(Spoilers ahead if you for some reason have not seen Conclave yet) (Literally go see it, it’s so good)
Conclave bravely proves that men can be bitches too, and very often are. The reason I wanted to see this movie in the first place (besides Stanley Tucci) was a tweet that remarked that Conclave is like if an episode of Gossip Girl was filmed at the Vatican - which is a very poignant summary of the movie. These men of God are motivated by political power and ego, which they have found religious excuses for. The vaping Italian Cardinal Tedesco (Sergio Castellitto) is a primary example: he wants an Italian in power and he wants a traditionalist in power, but mostly he wants it to be him. But even the Cardinals that are painted as good are driven by ego - even Stanley Tucci.
If you strip away all the sinning and conniving, the major conflict in Conclave is the battling opinions of which way the church should behave moving forward - it is a question of traditionalism versus progressivism. Of course, this includes the role of women in the church - women are not allowed to be priests in Catholicism, meaning they are shut out from all high ranking positions in the church. During a strategy meeting Cardinal Bellini (Stanley Tucci), the most progressive Cardinal in the running for Pope and the fan favorite of protagonist Cardinal Lawrence (Ralph Fiennes), shares his platform: he’s pro-gay marriage, pro-birth control, pro-tolerance to differing views within the church, pro-women playing more of a role in the curia. At the end of this speech another Cardinal says, “let’s not bring up women.”
So how do you solve a problem like Maria? Well, you ignore it, as it is politically unpopular amongst even the most progressive of Cardinals.
The female cast of Conclave is seen but not heard - in fact Isabella Rossellini’s Sister Agnes is the only female character that has distinct lines, and she doesn’t speak until 59 minutes into the movie - almost exactly halfway through. And yet there are women present, the nuns are the gears that keep the machine of the Conclave working - they are seen cooking and cleaning and providing other sorts of support to the male Cardinals as they select a new pope. They are not, crucially, allowed in the room where the voting for the new pope takes place, they are seen only in the domestic spaces of the film: bedrooms, kitchens, dining areas. The majority of shots the nuns are featured in show them hovering in the background or show only the backs of their habits, very few moments are spent actually focusing on their faces.
Nuns are not especially powerful in the Catholic Church, except in the case of traumatizing Catholic school children, but we see nuns bring the cardinals to their knees politically twice in the film. The first is when Cardinal Adeyemi (Lucien Msamati), a frontrunner for Cardinal, is cast out of the lead when it becomes clear from a public outburst that he has had some sort of romantic entanglement with a nun. He goes from Pope to nope over the course of a single, dramatic interaction. The nun in question does not even have any audible lines in the movie, her presence alone is powerful enough to upset Adeyemi. It is not her actions, but rather his relationship with her and his inability to control himself around her, that cause his ruin.

## PROBLEMS TO SOLVE:
**1)** In the review of Conclave, at what point in the movie does Sister Agnes first speak?
**2)** Condense the paragraph of the review of Conclave that begins "The female cast of Conclave is seen but not heard" into a short bulleted list that keeps its main facts.
**3)** Copy word for word the part of the review of Conclave that opens with the words containing "Conclave bravely proves" and closes with "even Stanley Tucci.".

## STORED DATA:

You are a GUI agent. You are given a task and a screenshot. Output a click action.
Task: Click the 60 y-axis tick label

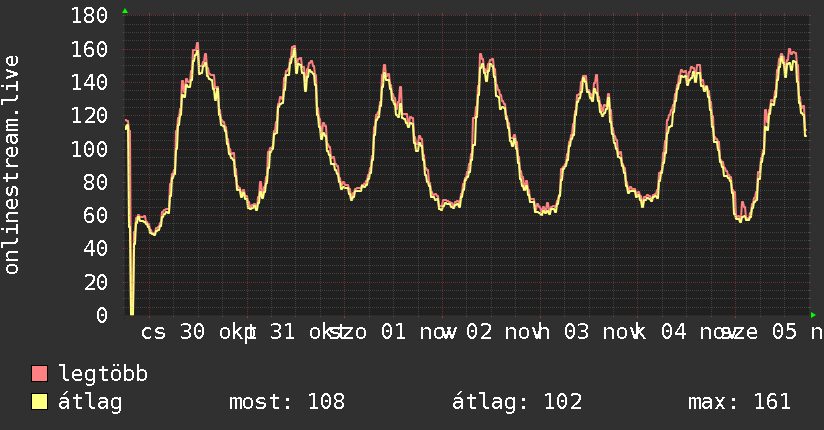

## TASK-BY-TASK RESULTS:
**1)** She first speaks 59 minutes into the movie, almost exactly halfway through.

**2)**
- The women in Conclave are seen but not heard. Isabella Rossellini's Sister Agnes is the only female character with distinct lines, and she first speaks 59 minutes in, about halfway through.
- The nuns keep the Conclave running by cooking, cleaning and supporting the Cardinals as they choose a new pope.
- They are not allowed in the voting room and appear only in domestic spaces: bedrooms, kitchens and dining areas.
- Most shots show them hovering in the background or from behind, and few moments focus on their faces.

**3)**
Conclave bravely proves that men can be bitches too, and very often are. The reason I wanted to see this movie in the first place (besides Stanley Tucci) was a tweet that remarked that Conclave is like if an episode of Gossip Girl was filmed at the Vatican - which is a very poignant summary of the movie. These men of God are motivated by political power and ego, which they have found religious excuses for. The vaping Italian Cardinal Tedesco (Sergio Castellitto) is a primary example: he wants an Italian in power and he wants a traditionalist in power, but mostly he wants it to be him. But even the Cardinals that are painted as good are driven by ego - even Stanley Tucci.